Friday, January 28, 2011

Sentencing Tuesday in dog's death

Craig Deering

AURORA | A 69-year-old Aurora man who killed his neighbor’s dog with a pellet gun last spring is set for sentencing next week.

Craig Deering pleaded guilty Jan. 3 to a misdemeanor count of animal cruelty stemming from the May shooting death of his neighbor’s dog, Kaci. 

At his sentencing Tuesday afternoon, Deering faces a sentence of up to 18 months in county jail and a fine of up to $5,000, prosecutors said. 

In an email last week, Kaci’s owner, Dan Foat, as well as neighbors said they hop Deering gets jail time rather than a lesser sentence like probation. 

Deering was arrested May 4 on charges of animal cruelty and discharging a weapon in the city, both misdemeanors, after police say he shot Kaci.

The charges were initially filed in Aurora Municipal Court, but city prosecutors said a few days after the shooting they felt the case warranted the more-serious felony charge and turned the case over to county prosecutors.

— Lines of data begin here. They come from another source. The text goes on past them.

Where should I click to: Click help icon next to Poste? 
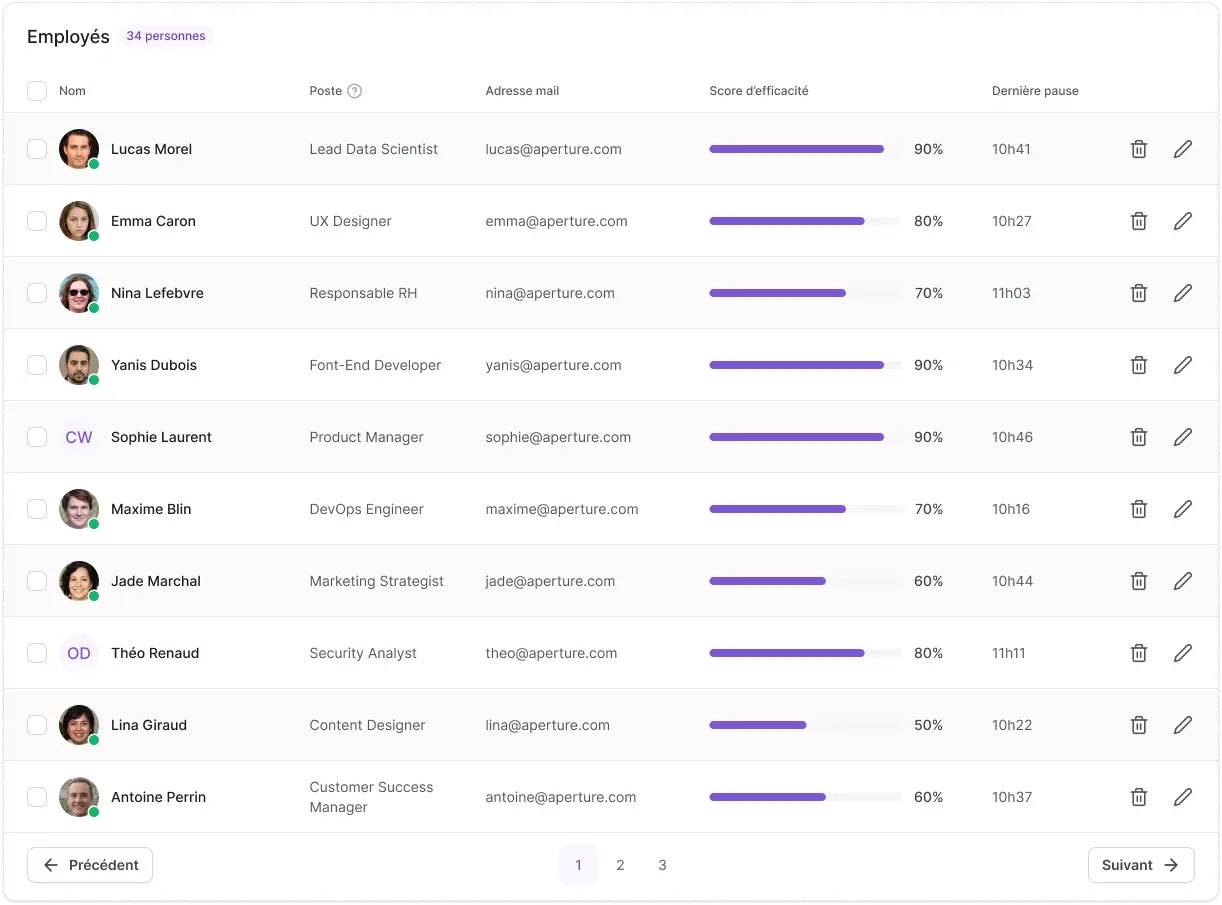click(x=354, y=91)
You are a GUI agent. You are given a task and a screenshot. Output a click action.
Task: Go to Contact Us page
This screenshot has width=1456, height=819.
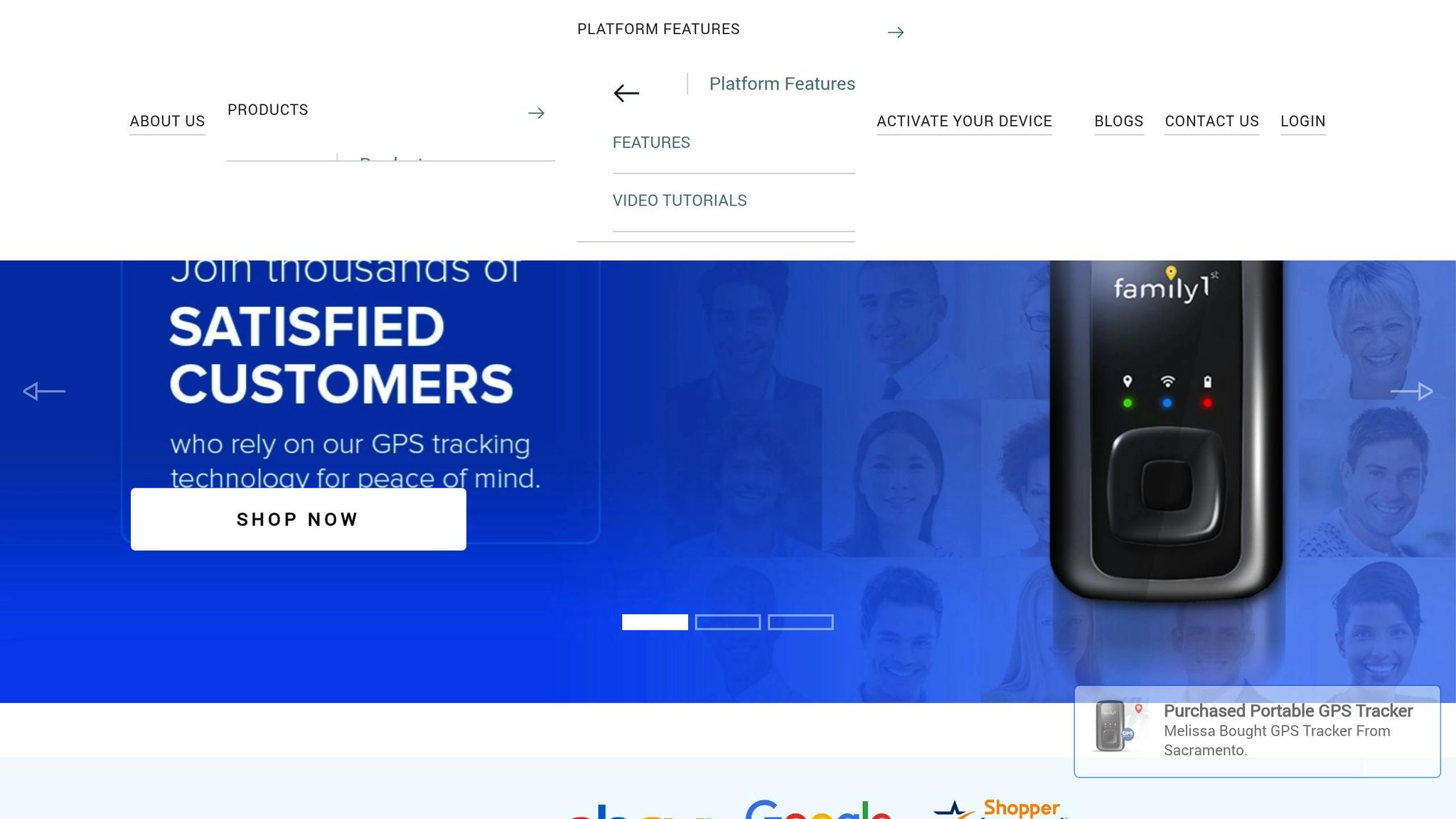coord(1211,122)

Foat, as well as her neighbors, lobbied prosecutors to file felony charges, arguing the crime was too serious for a lesser charge. 

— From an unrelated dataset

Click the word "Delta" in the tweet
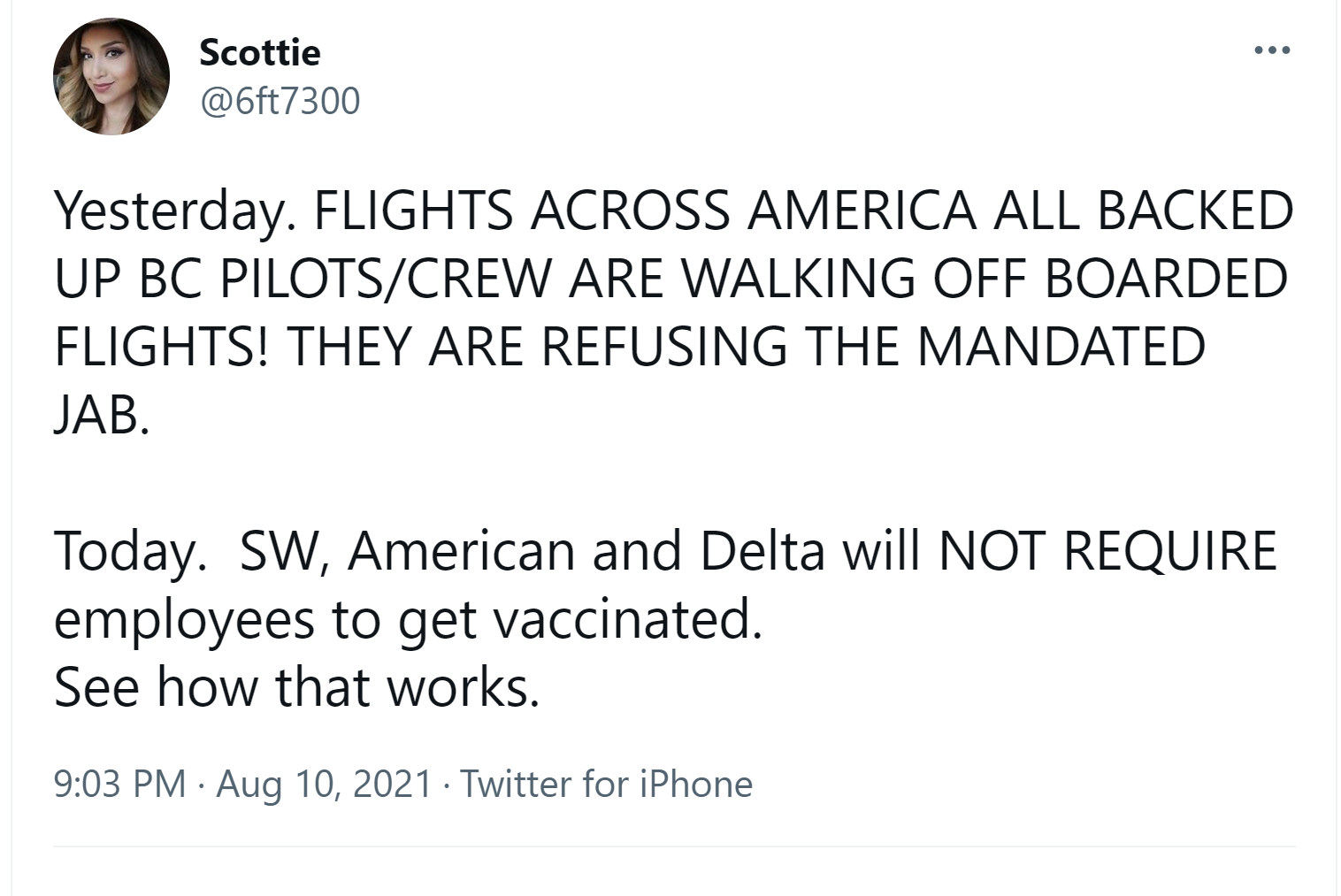 [x=762, y=550]
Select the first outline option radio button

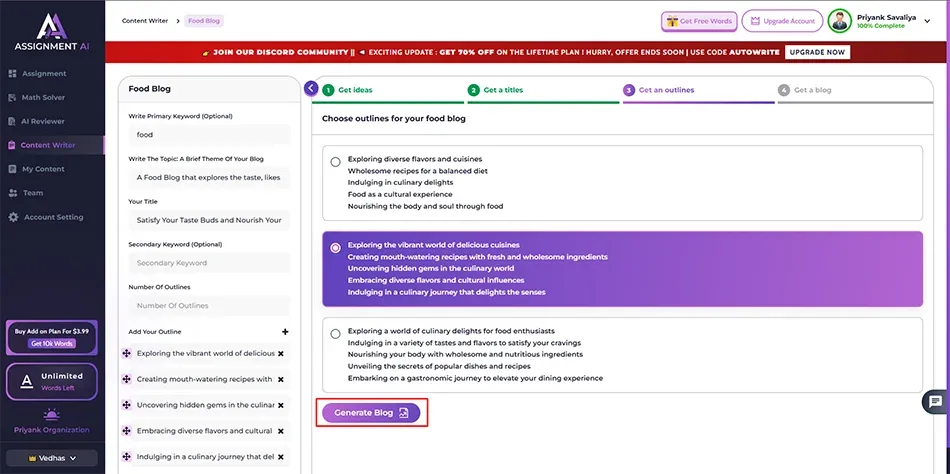[x=335, y=162]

District Attorney Carol Chambers said a few weeks later that prosecutors didn’t believe the felony charge was appropriate because there wasn’t proof Deering meant to kill the dog, which had been reported to animal care officials as a nuisance in the past.

Prosecutors instead filed the misdemeanor charge, which Deering pleaded guilty to in early January. 

According to the police report, the day Kaci was shot, Foat and her dog strolled to the mailbox near her home in the 19400 block of East Brunswick Avenue.

The dog seemed fine, Foat said, until it walked into the family’s garage, where it collapsed and started shaking.

Foat took Kaci to the Seven Hills Veterinary Clinic, where she died.

Veterinarians at Seven Hills later found two pellets inside Kaci, one in her heart and another in her lungs.

The police report said a neighbor saw Deering shoot the dog.

When police asked Deering about the incident, he at first denied it but later said he shot the dog because he wanted to scare it out of his yard, according to the report. Deering also said the dog had attacked him before, but the report didn’t say when that happened.

Deering then retrieved from a garbage can the high-powered pellet gun he said he used to shoot the dog and was arrested on the two misdemeanor charges.